И Арслан сжал в коротких, пылающих камешками пальцах чеканный кубок-потир, шейка потира размялась как глиняная — бронзовый кубок поник, уронил удалую, хрустальным мёдом омытую чашку.
Узнав о перевороте, дворцовые сидельцы под Серпуховом присягнули всё-таки Дмитрию и, волнуясь за московские свои подворья, отпросились домой. На Семик, праздник расцветшей растительности, невеликое пёстрое войско царевича переправилось через Оку — день стоял жаркий, Дмитрий нагишом первый вошёл в ясную воду: взялся на спор переплыть реку.
— Гай Юлий, римский будущий цесарь, одолевает свой Рубикон! — провозглашал Ян Бучинский, стоя в подстраховывающем челноке.
— Кого рубить? — не поняли братья Ляпуновы, подвозившие пищали к парому.
Отрепьев, сделав из гибкого тела круг, круто катнулся вглубь, только крепкие пятки, ударив, смешали границу сред — в брызгах пропали. Работающие и начальствующие на переправе — в челноках, стругах и на плотах — замерли, вытянув шеи, подсчитывая восхищённо мгновения.
Прошла, наверно, минута — Дмитрий не появлялся. Бучинский, вдруг бешено заругавшись, раздавая «лещи» воинам в лодке, велел куда-то грести. Сам, свесившись с носа, словно выпивал взором Оку. Берег как задохнулся: Ляпуновы, перекрестясь, начали заряжать потихоньку арматы… И тут государь вынырнул — коричневый мячик заплясал вдалеке, — видимо, на середине реки. Не слыша страшного рёва и праздника на берегу (вошла в уши вода), Отрепьев лёг на спину. Крутя плечами поочерёдно, неспешно плыл, рассматривая нерукотворные облака.
Хорошо было так плыть, учиться небу и солнцу, как в тёплом детстве, когда кажется: в любую сторону ступай — и покоришь русский мир. Хорошо смотреть из воды прямо вверх, в синеву юга лет, представлять, что вокруг голубая, вспомнившаяся Яну Италия. Или: померанцевые рощи, смоквы и оливы — уже вдали, сзади, где легионы, кентурии Дмитрия только садятся в триремы, впереди же — Рим, русский Рим, Третий. Четвёртому не бывать.
— Го-су-дарь! Го-су-дарь! — болезновал за Отрепьева дальний оставшийся берег.
— И раз, и раз! Ну, Димитр, ещё десять сажен! — ликовал Ян в обгоняющем пловца челноке.

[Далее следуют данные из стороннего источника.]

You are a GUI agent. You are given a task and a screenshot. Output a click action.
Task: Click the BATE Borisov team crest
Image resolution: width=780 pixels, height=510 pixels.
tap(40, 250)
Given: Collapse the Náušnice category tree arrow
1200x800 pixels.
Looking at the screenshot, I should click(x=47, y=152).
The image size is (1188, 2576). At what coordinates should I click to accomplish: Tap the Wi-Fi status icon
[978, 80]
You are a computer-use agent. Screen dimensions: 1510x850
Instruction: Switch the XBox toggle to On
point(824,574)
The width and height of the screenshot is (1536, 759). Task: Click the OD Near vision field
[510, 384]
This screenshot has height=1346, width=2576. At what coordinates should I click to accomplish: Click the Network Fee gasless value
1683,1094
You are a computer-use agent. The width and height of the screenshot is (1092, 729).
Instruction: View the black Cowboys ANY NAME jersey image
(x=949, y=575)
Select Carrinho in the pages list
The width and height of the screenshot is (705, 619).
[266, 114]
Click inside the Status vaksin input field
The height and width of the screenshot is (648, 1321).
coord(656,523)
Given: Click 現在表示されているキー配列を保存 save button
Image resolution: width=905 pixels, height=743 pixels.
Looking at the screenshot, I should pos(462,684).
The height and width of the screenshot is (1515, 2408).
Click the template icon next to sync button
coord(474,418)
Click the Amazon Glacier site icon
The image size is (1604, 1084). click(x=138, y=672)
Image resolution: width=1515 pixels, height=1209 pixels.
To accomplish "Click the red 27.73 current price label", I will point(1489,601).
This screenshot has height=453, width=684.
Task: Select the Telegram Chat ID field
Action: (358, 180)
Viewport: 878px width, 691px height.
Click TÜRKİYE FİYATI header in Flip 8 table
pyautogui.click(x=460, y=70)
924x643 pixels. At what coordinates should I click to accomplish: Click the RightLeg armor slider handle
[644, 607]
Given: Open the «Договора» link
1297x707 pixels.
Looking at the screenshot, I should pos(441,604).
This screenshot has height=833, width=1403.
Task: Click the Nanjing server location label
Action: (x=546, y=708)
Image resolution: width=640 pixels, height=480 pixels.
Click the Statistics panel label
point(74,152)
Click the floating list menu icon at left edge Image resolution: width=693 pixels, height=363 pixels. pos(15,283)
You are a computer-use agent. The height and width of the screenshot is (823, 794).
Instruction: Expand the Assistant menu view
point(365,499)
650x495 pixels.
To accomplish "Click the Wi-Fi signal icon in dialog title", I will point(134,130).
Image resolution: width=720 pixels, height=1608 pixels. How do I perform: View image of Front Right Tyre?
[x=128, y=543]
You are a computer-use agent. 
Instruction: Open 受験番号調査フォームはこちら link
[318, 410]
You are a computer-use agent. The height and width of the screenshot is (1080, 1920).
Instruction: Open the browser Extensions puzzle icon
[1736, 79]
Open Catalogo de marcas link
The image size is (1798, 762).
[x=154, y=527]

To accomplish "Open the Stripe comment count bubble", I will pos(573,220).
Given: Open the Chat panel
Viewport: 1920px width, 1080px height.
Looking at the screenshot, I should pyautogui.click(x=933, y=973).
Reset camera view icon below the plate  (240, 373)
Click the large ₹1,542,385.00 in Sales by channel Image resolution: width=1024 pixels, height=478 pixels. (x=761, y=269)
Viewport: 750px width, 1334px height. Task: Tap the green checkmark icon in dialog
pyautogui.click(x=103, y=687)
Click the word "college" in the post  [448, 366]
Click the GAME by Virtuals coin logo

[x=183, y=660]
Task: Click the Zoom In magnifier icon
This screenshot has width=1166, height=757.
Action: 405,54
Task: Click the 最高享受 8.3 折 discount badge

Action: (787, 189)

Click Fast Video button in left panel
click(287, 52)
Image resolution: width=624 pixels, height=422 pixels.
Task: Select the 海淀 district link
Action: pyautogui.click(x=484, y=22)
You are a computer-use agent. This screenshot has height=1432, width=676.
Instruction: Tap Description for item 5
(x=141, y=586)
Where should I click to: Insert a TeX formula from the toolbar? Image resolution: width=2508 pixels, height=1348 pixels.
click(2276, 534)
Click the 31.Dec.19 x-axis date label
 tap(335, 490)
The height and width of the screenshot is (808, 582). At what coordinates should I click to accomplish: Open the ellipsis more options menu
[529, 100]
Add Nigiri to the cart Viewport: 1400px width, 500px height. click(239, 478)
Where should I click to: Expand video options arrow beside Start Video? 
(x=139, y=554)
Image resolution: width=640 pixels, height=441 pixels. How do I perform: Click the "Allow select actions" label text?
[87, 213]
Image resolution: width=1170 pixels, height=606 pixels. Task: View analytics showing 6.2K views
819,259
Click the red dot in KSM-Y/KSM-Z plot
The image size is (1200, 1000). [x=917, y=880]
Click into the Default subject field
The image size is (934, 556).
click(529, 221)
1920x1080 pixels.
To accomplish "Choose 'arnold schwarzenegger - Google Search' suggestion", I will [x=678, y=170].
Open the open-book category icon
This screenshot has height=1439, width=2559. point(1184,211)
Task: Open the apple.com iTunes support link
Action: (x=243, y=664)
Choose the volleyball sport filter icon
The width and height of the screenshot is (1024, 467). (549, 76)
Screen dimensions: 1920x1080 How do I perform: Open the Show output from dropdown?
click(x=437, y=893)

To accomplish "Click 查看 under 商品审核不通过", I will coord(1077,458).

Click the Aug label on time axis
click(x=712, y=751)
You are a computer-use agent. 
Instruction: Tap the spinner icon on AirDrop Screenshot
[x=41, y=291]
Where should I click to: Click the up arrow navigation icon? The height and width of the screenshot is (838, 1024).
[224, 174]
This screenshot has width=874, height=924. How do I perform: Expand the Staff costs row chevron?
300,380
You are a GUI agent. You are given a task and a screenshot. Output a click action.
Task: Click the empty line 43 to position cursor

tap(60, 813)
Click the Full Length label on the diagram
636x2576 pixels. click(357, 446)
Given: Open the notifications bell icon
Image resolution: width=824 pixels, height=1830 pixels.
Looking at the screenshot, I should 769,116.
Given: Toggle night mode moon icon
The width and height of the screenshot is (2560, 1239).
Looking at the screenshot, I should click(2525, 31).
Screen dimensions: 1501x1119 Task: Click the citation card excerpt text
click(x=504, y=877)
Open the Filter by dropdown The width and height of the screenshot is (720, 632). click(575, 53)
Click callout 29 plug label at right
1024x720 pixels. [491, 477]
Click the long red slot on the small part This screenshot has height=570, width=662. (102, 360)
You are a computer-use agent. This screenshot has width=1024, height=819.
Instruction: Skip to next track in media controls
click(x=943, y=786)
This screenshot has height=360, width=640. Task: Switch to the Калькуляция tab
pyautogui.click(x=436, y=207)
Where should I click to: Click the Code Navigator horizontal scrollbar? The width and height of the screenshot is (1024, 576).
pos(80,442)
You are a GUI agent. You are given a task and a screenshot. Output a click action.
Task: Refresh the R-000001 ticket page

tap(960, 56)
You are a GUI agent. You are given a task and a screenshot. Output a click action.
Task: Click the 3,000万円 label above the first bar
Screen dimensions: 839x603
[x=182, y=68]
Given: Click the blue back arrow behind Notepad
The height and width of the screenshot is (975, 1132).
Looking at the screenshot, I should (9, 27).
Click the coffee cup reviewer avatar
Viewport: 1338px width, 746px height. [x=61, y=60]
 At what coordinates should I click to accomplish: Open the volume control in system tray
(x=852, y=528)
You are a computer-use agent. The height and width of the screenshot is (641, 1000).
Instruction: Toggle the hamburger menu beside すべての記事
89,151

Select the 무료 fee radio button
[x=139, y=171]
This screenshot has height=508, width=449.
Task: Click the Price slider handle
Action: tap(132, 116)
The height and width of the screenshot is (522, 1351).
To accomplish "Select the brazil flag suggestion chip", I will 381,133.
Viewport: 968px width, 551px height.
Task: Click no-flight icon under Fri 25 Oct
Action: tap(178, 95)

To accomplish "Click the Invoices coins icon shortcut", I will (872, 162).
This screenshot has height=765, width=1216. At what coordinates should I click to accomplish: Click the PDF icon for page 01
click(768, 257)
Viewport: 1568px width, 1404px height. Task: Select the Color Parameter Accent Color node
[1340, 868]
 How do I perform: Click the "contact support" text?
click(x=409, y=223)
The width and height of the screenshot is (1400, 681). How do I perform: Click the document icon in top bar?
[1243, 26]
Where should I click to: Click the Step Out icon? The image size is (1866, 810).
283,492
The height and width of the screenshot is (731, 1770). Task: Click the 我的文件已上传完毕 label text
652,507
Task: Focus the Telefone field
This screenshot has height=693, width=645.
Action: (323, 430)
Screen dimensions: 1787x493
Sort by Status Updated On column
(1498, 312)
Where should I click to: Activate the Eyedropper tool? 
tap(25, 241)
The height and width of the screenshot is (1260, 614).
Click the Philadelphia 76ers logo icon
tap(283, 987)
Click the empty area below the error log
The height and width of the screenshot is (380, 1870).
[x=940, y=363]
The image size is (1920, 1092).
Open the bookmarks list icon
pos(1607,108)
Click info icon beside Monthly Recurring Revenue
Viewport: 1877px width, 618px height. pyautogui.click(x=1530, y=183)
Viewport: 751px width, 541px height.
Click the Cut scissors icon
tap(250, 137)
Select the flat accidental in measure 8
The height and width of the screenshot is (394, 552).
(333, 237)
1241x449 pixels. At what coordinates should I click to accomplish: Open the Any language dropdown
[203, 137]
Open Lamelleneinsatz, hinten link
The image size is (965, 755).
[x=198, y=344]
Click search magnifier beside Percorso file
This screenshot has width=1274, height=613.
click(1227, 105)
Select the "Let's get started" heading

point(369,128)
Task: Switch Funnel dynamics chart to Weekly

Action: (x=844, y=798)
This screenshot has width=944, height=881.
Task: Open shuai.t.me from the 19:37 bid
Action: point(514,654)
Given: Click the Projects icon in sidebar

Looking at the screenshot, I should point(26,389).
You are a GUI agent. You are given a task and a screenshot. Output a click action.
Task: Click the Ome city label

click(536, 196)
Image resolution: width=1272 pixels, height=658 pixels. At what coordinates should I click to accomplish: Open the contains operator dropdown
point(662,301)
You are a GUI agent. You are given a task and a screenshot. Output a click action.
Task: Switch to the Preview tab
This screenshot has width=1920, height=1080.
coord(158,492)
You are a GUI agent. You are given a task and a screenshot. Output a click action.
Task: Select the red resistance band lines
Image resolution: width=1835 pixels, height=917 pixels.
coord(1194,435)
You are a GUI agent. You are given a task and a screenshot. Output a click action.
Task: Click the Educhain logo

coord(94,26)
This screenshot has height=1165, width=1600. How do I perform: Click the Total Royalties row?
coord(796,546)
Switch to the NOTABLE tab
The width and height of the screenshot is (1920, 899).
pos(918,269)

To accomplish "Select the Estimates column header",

Пошатываясь, царевич вышел на левый берег, присел на валун. Рядом поднялся с песка человек, брякнула на поясе сабелька.
— Кто таков? — глянул Отрепьев забывшими все цвета от прямых лучей солнца крапинками-зрачками.
— Да из наряда наместников, только с Москвы. Осипов я Володимир…
— А, Володя… Сейчас из Москвы? Что там?
Гонец нагнулся к арчаку и влажному чалдару, только что снятым с мыльного коня, выхватил запечённую в сургуче трубочку грамоты.